ELECTIONS AND REPRESENTATIVE rule IN AFRICA
ELECTIONS AND REPRESENTATIVE RULE IN AFRICA
There are various concepts of democracy, and their respective practices yield a correspondingly diverse range of outcomes. The precise form that democracy takes is determined by a country's socioeconomic realities or social production relations, as well as its entrenched state structures and policy practices. “Classical” democracies assumed decision-making based on direct participation.
The assembled citizens were expected to reach an agreement on a common course of action after hearing the alternatives and assessing their benefits and drawbacks.
Democracy, also known as liberal democracy, has been defined as administration by people freely chosen by the governed who are held accountable and responsible for their acts while in office through elections. Elections, it should be noted, are intended not only to assure, confirm, or reaffirm the legitimacy of governors by frequent consent, but also to create a fertile ground for liberal democracy or representative rule to develop and be consolidated.
However, rather from being a political asset and a legitimate force, elections in postcolonial Africa have become a political liability, causing instability and degradation. The different experiences with competitive election politics in most regions of Africa have resulted in the worst of political thuggery and brigandage, as well as unmediated and uncontrolled violence.
For example, elections in Nigeria are marked by the wanton devastation of lives and property. In fact, Nigeria's so-called electoral politics has been compared to an alternative form of warfare.
The Independent National Electoral Commission (INEC), which is responsible for organising elections, failed to do so because it is structurally and functionally dependent on the executive branch of government. Only in a few cases do elections truly give the people a say in who governs.
Ghana and South Africa, for example, have emerged from long periods of military and apartheid rule to lead the fight for democracy in Africa. Ghana's December 2008 election was a watershed point in the country's political history. Ghana's Electoral Commission held an election that both foreign and local observers deemed free and fair.
It accomplished this achievement because it is structurally and functionally independent of the three branches of government. The Marxist theory of the state, which holds that the state serves to maintain the current social and political order, was employed.
This framework was used to help us understand why INEC was unable to hold a legitimate presidential election in 2007 due to its reliance on the executive branch of government, as well as the overbearing influence of the ruling elites, who insist on maintaining the status quo.

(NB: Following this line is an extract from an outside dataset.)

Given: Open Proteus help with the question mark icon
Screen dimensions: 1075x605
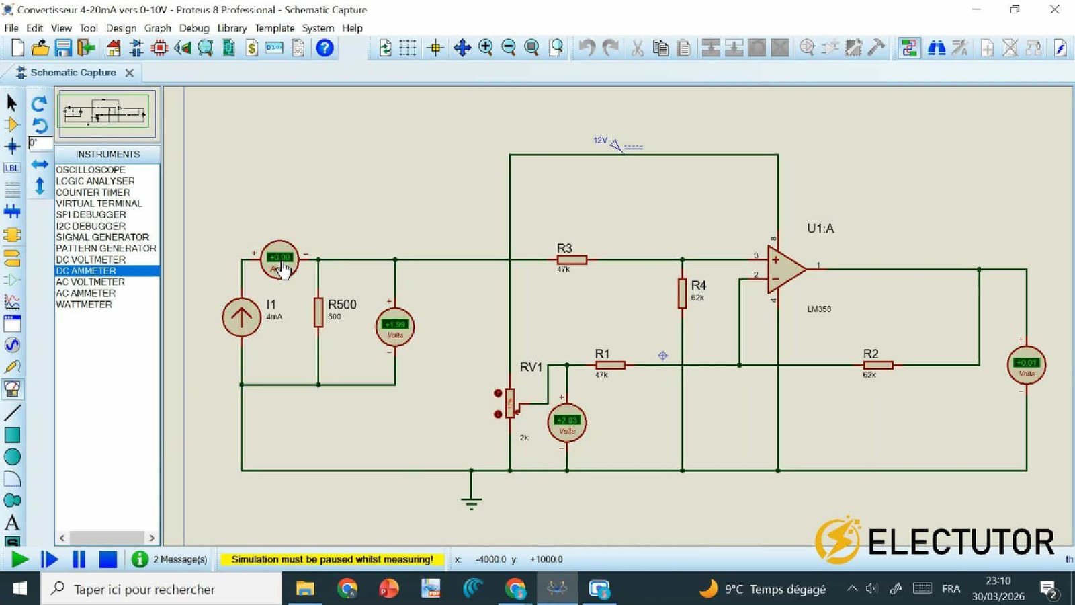Looking at the screenshot, I should (325, 48).
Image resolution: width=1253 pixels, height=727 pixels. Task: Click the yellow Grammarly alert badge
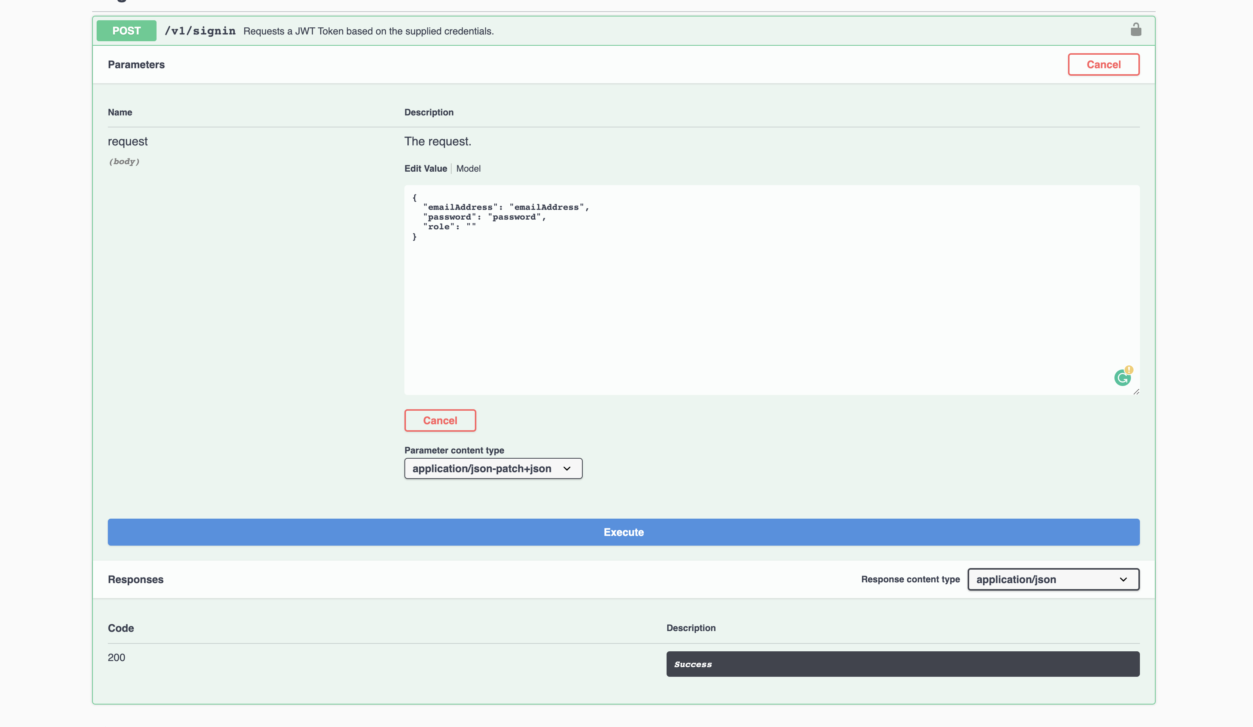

Ghana's independent electoral commission was able to organise a free and fair election, according to both local and foreign election observers. This report recommends that INEC be structured and functionally reformed to make it more independent of any of the three branches of government,
as well as from the overbearing influence of other political elites with one or two interests to defend or advance. The report also advises that Ghana's Electoral Commission establish a strategy to address the problems/hiccups she encountered during voter registration and the electoral period in future elections.